Enhancing System Robustness and Reliability by Allowing Retry Configuration on MCP Client Tool Calls

Enhancing System Robustness and Reliability by Allowing Retry Configuration on MCP Client Tool Calls

Current Issues:

When the MCP client makes tool calls to the MCP server, it frequently encounters temporary errors causing failures in the tool calls. Observations indicate that once a tool call fails, the system may switch to a different MCP server or abandon MCP server capabilities altogether, relying solely on internal models. This behavior diverges from user expectations of the Agent/LLM and significantly degrades the user experience.

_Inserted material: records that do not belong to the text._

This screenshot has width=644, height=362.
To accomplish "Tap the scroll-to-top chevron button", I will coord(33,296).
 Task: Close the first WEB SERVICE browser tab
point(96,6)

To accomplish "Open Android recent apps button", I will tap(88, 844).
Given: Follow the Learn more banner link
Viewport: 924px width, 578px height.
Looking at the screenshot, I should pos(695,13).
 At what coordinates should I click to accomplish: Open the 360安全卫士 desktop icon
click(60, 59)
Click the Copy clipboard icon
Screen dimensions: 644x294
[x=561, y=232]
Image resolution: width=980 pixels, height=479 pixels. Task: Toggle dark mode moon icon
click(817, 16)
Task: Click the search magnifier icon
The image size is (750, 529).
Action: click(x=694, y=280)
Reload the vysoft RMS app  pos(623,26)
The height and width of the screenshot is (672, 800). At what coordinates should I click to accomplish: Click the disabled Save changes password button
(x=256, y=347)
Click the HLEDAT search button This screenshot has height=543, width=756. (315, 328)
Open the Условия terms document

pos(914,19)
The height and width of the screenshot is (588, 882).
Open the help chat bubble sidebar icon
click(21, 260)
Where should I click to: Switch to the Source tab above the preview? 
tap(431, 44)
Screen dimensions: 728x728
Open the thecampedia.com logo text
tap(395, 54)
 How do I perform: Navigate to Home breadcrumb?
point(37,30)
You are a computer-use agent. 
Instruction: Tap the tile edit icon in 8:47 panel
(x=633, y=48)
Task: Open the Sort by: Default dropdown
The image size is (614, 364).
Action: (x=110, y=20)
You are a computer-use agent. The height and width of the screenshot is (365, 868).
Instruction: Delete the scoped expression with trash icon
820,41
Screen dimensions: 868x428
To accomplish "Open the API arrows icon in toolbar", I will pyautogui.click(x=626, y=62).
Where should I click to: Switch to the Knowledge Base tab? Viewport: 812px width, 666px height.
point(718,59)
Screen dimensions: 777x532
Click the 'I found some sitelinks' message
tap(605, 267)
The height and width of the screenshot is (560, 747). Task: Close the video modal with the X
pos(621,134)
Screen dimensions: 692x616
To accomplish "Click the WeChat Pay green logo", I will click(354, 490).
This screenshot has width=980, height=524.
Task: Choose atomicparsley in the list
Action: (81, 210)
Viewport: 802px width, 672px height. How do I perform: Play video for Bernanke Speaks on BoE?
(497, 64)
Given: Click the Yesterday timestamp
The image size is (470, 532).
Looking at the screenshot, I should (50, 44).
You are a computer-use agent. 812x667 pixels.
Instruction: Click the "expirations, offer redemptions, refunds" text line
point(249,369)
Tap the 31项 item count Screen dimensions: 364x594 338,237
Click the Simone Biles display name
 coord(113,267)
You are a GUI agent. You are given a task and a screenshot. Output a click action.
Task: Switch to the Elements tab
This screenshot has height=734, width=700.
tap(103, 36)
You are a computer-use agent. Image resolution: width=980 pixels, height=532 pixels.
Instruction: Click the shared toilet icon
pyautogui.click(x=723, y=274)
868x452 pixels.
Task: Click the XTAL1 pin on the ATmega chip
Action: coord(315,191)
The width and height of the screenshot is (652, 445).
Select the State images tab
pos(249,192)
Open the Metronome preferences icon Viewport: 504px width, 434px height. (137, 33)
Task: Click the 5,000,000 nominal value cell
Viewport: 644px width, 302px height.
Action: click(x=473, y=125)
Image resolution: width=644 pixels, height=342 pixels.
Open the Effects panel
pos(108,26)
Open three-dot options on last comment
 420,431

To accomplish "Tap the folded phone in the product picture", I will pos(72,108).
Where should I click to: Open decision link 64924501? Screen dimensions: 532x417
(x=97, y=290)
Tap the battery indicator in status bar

Common reasons for tool call failures:

  • Temporary network disruptions
  • Temporary server overloads
  • Processing delays due to timeouts or insufficient resources
  • Connection resets or other transient communication errors

Therefore, we would like to make it possible to configure retries for tool call failures via .rules, config.json, or similar configurations.
Currently, retry policies depend solely on the MCP client (host-side) settings, which users cannot control directly, causing inconvenience.
Additionally, applications like Claude Desktop implement effective retry strategies, incorporating backoff mechanisms and retrying several times after an initial failure, leading to an improved user experience, as noted by our engineers.

Example configuration:

{
  "mcpClient": {
    "networkRetry": {
      "enabled": true,
      "attempts": 3,
      "backoffFactor": 2
    }
  }
}
{  
  "mcp": {  
    "toolCalls": {  
      "retryEnabled": true,  
      "maxRetries": 3,  
      "retryDelay": 1000,  
      "exponentialBackoff": true  
    }  
  }  
}

Implementation of Retry Mechanisms for MCP Server Tool Call Failures

To implement retries on the client side when tool calls to the MCP server fail, the following approaches can be considered:

Basic Retry Implementation Method

  1. Exception Handling:

    • Use try-catch blocks during tool calls to catch exceptions.
    • Identify transient errors such as network issues or timeouts.
  2. Selecting Retry Strategies:

    • Exponential Backoff: Gradually increase retry intervals (e.g., 1 second, 2 seconds, 4 seconds, 8 seconds…).
    • Adding Jitter: Introduce random delays to prevent simultaneous retries from multiple clients.
    • Maximum Retry Count: Set an upper limit to avoid infinite retry loops.
  3. Differentiation by Error Types:

    • Temporary errors (network issues, server overload): Retry
    • Permanent errors (authentication errors, resource nonexistence): Immediate failure

Additional Considerations

  • Timeout Settings: Assign appropriate timeout values to each request.
  • Circuit Breaker: Suspend requests temporarily after a series of consecutive failures.
  • Status Monitoring: Track retry frequency and success rates.
  • Error Logging: Maintain detailed logs to analyze failure causes.